Shifts in perception result from reinterpretation of new or existing data supplied from the environment. On the road, there is rarely any new data to facilitate a change in perception, so we need to supply the alternative point of view ourselves.

All we need to do is to provide a new alternative belief that our brain can flip to whenever a potentially stressful driving event occurs. The brain can do this. The Necker cube below demonstrates how the brain works.

 

THE NECKER CUBE

When you stare at it, the cube will appear to shift or flip. First, one of the large squares seems closest to you and the, suddenly, the other one does. No matter how hard you try to keep one of the squares in the forefront, you cannot. Moreover, the more you look at it, the faster the switching occurs. If you even make your mind up to look at it only one way and then say, "I will not allow myself to look at it any other way," the image will shift before you can finish the sentence.

The reason for the shifting is that the sensory input coming through your eyes to your brain permits two equally valid conclusions. Interestingly, the brain does not see the image as a flat two-dimensional drawing of interconnecting lines (which it really is), but as a three-dimensional cube. Previous data already in the brain converts the lines into a familiar object, a cube. Thus stimulated, the brain fills in the missing third dimension and that is the way the image appears to us. However, the brain cannot compute which square is closest. Each one is possibly closest and our perception keeps switching.

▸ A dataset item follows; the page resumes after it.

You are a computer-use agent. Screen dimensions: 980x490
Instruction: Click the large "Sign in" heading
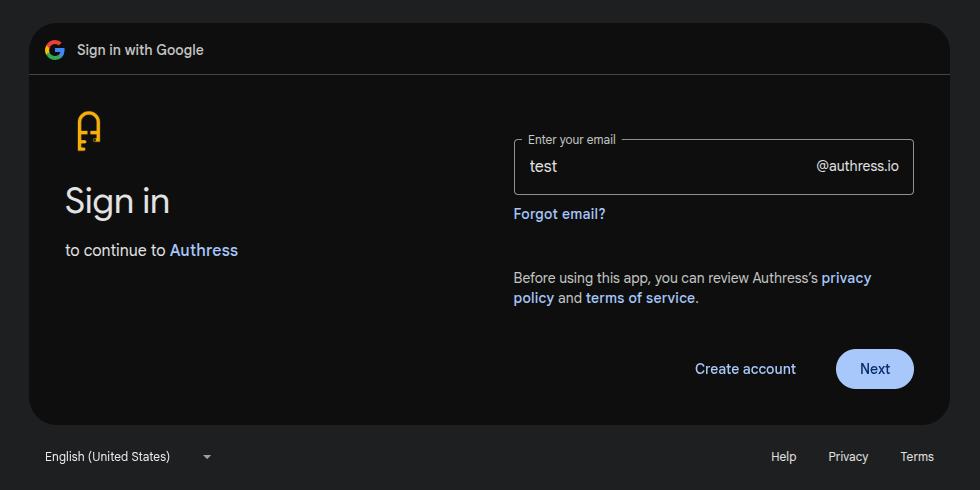tap(117, 202)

This exercise reveals an operation of the brain that goes beyond "willpower". You actually see two different perceptions; you believe two different "beliefs". you believe whatever your brain concludes at any given moment. Your willpower has nothing to do with it.

 

On the road, if you can conceive of and believe in another, equally probable, conclusion your brain will flip over to that point of view. If the alternative conclusion is less stressful, you will automatically become less angry. Even if you flip back and forth as you did with the Necker cube, the time you spend viewing the incident with the less stressful conclusion will reduce your overall anger level.

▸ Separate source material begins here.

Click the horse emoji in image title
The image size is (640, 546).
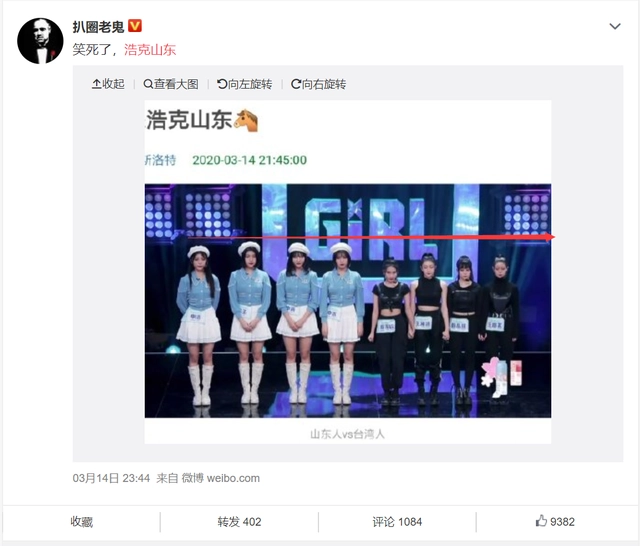(246, 120)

Seeing things from another, more positive point of view can be less than easy on the road. No matter how much we try to find some redeeming quality in the person who has just cut in front of us, little helps; we remain furious. The reason for the difficulty in switching our point of view on the road is that, unlike with the Necker cube, we are not aware of all the cubes we are reacting to. Indeed, it may not be that having someone cut in front of us, in itself, is what makes us mad; rather, we may believe that in the act of cutting in front of us the other driver has got the better of us - that is what makes us furious.

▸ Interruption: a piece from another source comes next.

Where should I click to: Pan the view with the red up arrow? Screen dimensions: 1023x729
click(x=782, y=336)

The five beliefs already described are the key elements. Having someone cut in front of you does not, of itself, result in rage - annoyance, perhaps, but not rage. Having someone get the better of you results in rage only for someone who believes that he or she has to be number one. The good news is that you do not need to come up with a special point of view for each incident. Since, all stressful road events are the result of adhering strongly to one or more of the five stressful beliefs, you only have to develop the alternatives for the five beliefs described and learn how to apply them.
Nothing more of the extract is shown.